Singular Update Queue

User a single thread to process requests asynchronously to maintain order without blocking the caller.

25 August 2020

Problem

When the state needs to be updated by multiple concurrent clients, we need it to be safely updated with one at a time changes. Consider the example of the Write-Ahead Log pattern. We need entries to be processed one at a time, even if several concurrent clients are trying to write. Generally locks are used to protect against concurrent modifications. But if the tasks being performed are time consuming, like writing to a file, blocking all the other calling threads until the task is completed can have severe impact on overall system throughput and latency. It is important to make effective use of compute resources, while still maintaining the guarantee of one at a time execution.

Solution

Implement a workqueue and a single thread working off the queue. Multiple concurrent clients can submit state changes to the queue. But a single thread works on state changes. This can be naturally implemented with goroutines and channels in languages like golang.

Figure 1: Single Thread Backed By A Work Queue

A typical Java implementation looks like following:

Figure 2: SingularUpdateQueue in Java

A SingularUpdateQueue has a queue and a function to be applied for work items in the queue. It extends from java.lang.Thread, to make sure that it has its own single thread of execution.

public class SingularUpdateQueue<Req, Res> extends Thread implements Logging {
    private ArrayBlockingQueue<RequestWrapper<Req, Res>> workQueue
            = new ArrayBlockingQueue<RequestWrapper<Req, Res>>(100);
    private Function<Req, Res> handler;
    private volatile boolean isRunning = false;

Clients submit requests to the queue on their own threads. The queue wraps each request in a simple wrapper to combine it with a future, returning the future to the client so that the client can react once the request is eventually completed.
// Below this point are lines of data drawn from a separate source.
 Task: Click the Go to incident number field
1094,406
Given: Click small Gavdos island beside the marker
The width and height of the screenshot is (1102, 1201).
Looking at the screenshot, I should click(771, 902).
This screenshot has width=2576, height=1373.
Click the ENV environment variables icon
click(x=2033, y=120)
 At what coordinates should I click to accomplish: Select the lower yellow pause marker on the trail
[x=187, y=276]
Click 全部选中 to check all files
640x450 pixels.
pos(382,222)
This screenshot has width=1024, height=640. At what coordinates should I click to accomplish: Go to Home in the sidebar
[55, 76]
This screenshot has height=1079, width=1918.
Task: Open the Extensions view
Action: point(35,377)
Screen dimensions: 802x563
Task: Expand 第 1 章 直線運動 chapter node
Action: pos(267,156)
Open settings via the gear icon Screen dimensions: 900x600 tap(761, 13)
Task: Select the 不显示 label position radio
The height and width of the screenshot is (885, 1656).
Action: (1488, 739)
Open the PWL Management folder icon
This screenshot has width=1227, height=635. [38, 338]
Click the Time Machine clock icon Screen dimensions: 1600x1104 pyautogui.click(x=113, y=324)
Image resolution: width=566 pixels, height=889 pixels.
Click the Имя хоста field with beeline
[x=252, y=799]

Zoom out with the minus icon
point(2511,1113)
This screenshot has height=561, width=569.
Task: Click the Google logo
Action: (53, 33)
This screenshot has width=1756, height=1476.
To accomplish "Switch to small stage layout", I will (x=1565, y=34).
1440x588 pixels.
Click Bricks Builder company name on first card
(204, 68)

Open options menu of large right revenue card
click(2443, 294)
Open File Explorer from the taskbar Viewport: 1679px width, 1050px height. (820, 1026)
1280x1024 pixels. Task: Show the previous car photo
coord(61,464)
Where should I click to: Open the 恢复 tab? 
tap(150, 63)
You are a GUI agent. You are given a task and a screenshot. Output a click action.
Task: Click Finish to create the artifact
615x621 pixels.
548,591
class SingularUpdateQueue…

  public CompletableFuture<Res> submit(Req request) {
      try {
          var requestWrapper = new RequestWrapper<Req, Res>(request);
          workQueue.put(requestWrapper);
          return requestWrapper.getFuture();
      }
      catch (InterruptedException e) {
          throw new RuntimeException(e);
      }
  }
class RequestWrapper<Req, Res> {
    private final CompletableFuture<Res> future;
    private final Req request;

    public RequestWrapper(Req request) {
        this.request = request;
        this.future = new CompletableFuture<Res>();
    }
    public CompletableFuture<Res> getFuture() { return future; }
    public Req getRequest()                   { return request; }

The elements in the queue are processed by the single dedicated thread that SingularUpdateQueue inherits from Thread. The queue allows multiple concurrent producers to add the tasks for execution. The queue implementation should be thread safe, and should not add a lot of overhead under contention. The execution thread picks up requests from the queue and process them one at a time. The CompletableFuture is completed with the response of the task execution.

class SingularUpdateQueue…

  @Override
  public void run() {
       isRunning = true;
       while(isRunning) {
           Optional<RequestWrapper<Req, Res>> item = take();
           item.ifPresent(requestWrapper -> {
               try {
                   Res response = handler.apply(requestWrapper.getRequest());
                   requestWrapper.complete(response);

               } catch (Exception e) {
                   requestWrapper.completeExceptionally(e);
               }
           });
      }
  }

class RequestWrapper…

  public void complete(Res response) {
      future.complete(response);
  }

  public void completeExceptionally(Exception e) {
      getFuture().completeExceptionally(e);
  }

It's useful to note that we can put a timeout while reading items from the queue, instead of blocking it indefinitely. It allows us to exit the thread if needed, with isRunning set to false, and the queue will not block indefinitely if it's empty, blocking the execution thread. So we use the poll method with a timeout, instead of the take method, which blocks indefinitely. This gives us the ability to shutdown the thread of execution cleanly.

class SingularUpdateQueue…

  private Optional<RequestWrapper<Req, Res>> take() {
      try {
          return Optional.ofNullable(workQueue.poll(300, TimeUnit.MILLISECONDS));

      } catch (InterruptedException e) {
          return Optional.empty();
      }
  }


  public void shutdown() {
      this.isRunning = false;
  }

For example, a server processing requests from multiple clients and updating write ahead log, can have use a SingularUpdateQueue as following.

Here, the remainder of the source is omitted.